Would you please output, word for word, the span of the listing below that opens on the line containing "[toggler] (19, 52)" and closes on the line containing "Alles toestaan (507, 1436)"? Include both ends and nothing more.

================

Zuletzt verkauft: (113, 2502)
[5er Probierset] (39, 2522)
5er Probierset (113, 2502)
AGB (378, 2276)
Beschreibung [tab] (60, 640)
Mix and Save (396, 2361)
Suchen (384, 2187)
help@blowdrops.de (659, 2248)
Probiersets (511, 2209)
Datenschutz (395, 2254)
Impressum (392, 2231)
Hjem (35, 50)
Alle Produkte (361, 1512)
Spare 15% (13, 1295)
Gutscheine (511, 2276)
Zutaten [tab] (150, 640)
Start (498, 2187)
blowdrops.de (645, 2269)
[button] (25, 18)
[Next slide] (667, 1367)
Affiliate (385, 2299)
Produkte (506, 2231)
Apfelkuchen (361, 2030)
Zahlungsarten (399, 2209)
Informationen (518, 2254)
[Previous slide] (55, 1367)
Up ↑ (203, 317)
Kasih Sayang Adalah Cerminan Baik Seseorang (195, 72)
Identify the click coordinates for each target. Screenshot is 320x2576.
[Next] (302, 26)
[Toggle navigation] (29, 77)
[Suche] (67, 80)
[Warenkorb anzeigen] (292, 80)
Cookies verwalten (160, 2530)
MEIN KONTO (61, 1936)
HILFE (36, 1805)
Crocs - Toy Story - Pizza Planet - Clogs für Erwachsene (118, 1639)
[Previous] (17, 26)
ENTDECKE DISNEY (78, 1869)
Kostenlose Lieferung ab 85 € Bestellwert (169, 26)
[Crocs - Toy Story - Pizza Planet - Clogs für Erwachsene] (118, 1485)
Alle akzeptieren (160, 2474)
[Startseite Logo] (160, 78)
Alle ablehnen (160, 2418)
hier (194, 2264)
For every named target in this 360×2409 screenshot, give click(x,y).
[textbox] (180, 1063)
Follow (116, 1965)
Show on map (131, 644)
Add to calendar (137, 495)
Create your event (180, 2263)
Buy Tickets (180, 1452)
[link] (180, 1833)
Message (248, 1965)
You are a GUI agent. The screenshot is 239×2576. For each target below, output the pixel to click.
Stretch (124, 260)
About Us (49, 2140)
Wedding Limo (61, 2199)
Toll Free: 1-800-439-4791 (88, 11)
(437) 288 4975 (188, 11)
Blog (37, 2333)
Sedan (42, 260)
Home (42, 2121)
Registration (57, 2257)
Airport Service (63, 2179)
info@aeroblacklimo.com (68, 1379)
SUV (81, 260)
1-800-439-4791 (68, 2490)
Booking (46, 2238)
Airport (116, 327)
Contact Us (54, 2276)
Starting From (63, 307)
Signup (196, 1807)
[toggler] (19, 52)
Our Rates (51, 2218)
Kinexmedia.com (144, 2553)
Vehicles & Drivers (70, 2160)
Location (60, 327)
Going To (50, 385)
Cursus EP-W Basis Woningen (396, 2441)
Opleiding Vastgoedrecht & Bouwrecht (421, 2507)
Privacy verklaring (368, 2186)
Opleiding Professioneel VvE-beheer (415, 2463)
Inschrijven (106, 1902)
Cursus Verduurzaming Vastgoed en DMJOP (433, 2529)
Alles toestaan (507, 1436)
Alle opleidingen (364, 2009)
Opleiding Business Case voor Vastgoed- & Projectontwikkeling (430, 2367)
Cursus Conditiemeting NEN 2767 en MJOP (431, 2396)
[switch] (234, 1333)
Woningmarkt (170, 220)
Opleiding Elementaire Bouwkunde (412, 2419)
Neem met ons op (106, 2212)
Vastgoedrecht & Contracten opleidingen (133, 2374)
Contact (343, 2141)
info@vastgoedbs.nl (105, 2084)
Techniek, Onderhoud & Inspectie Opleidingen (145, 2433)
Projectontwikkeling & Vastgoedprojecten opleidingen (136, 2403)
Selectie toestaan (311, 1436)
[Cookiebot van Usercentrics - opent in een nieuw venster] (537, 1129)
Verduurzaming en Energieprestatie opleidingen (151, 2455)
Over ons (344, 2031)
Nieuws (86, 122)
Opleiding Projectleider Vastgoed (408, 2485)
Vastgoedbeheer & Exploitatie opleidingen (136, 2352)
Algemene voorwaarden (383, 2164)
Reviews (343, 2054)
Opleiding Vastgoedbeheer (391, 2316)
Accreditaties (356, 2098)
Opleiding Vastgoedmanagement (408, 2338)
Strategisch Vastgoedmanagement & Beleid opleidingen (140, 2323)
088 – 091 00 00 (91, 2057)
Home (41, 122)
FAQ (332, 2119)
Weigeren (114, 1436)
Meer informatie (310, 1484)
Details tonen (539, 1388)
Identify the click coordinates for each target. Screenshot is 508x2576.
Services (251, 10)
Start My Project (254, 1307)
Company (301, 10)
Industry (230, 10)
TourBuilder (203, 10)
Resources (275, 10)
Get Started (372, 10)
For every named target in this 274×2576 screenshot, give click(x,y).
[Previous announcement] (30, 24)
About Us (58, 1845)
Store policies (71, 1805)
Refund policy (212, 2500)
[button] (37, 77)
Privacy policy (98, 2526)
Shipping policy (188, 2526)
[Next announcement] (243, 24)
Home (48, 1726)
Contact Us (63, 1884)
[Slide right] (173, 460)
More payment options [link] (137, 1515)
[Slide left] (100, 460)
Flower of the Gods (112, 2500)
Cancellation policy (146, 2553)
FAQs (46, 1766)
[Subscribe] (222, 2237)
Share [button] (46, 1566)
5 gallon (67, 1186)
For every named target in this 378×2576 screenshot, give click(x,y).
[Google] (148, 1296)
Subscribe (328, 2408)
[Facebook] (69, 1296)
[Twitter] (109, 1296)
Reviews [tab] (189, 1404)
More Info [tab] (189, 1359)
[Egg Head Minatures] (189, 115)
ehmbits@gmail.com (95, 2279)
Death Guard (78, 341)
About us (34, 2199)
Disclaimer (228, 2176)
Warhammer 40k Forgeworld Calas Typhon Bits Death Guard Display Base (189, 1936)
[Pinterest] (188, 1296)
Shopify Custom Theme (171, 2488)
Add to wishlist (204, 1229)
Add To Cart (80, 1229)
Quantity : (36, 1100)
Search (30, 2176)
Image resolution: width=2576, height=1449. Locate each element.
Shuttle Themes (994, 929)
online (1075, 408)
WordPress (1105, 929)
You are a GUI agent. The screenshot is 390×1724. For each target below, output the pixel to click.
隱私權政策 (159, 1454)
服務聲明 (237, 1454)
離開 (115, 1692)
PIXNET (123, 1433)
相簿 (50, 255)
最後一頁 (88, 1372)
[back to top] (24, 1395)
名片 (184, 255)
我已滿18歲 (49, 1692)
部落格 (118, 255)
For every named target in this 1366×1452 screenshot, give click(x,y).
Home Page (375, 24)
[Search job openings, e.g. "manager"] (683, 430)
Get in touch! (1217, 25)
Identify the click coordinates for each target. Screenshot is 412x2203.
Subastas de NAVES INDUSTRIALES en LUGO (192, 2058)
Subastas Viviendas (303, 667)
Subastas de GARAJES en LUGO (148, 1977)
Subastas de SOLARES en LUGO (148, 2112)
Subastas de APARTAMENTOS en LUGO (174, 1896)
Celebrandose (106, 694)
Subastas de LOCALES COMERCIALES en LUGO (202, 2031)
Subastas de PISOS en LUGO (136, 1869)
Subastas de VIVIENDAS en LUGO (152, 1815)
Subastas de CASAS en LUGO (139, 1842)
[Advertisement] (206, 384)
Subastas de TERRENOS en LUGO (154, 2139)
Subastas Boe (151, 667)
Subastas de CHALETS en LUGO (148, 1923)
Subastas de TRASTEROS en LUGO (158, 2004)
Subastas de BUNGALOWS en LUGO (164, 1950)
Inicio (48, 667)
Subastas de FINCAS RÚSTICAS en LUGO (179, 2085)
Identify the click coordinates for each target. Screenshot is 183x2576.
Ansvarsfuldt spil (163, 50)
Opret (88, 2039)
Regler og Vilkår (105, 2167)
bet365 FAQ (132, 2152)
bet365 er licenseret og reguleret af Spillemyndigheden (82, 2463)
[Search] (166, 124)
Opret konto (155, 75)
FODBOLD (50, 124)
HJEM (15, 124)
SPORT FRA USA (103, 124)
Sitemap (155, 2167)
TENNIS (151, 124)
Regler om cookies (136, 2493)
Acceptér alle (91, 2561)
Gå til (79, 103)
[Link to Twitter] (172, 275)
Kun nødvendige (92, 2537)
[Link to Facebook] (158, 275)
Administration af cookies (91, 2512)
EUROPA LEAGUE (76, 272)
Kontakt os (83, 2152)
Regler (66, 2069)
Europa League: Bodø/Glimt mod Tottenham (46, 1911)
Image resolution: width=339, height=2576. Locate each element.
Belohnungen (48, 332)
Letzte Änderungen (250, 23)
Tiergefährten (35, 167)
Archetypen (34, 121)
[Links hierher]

================

SOLUTION TO THE EXERCISE.
[toggler] (19, 52)
Our Rates (51, 2218)
Kinexmedia.com (144, 2553)
Vehicles & Drivers (70, 2160)
Location (60, 327)
Going To (50, 385)
Cursus EP-W Basis Woningen (396, 2441)
Opleiding Vastgoedrecht & Bouwrecht (421, 2507)
Privacy verklaring (368, 2186)
Opleiding Professioneel VvE-beheer (415, 2463)
Inschrijven (106, 1902)
Cursus Verduurzaming Vastgoed en DMJOP (433, 2529)
Alles toestaan (507, 1436)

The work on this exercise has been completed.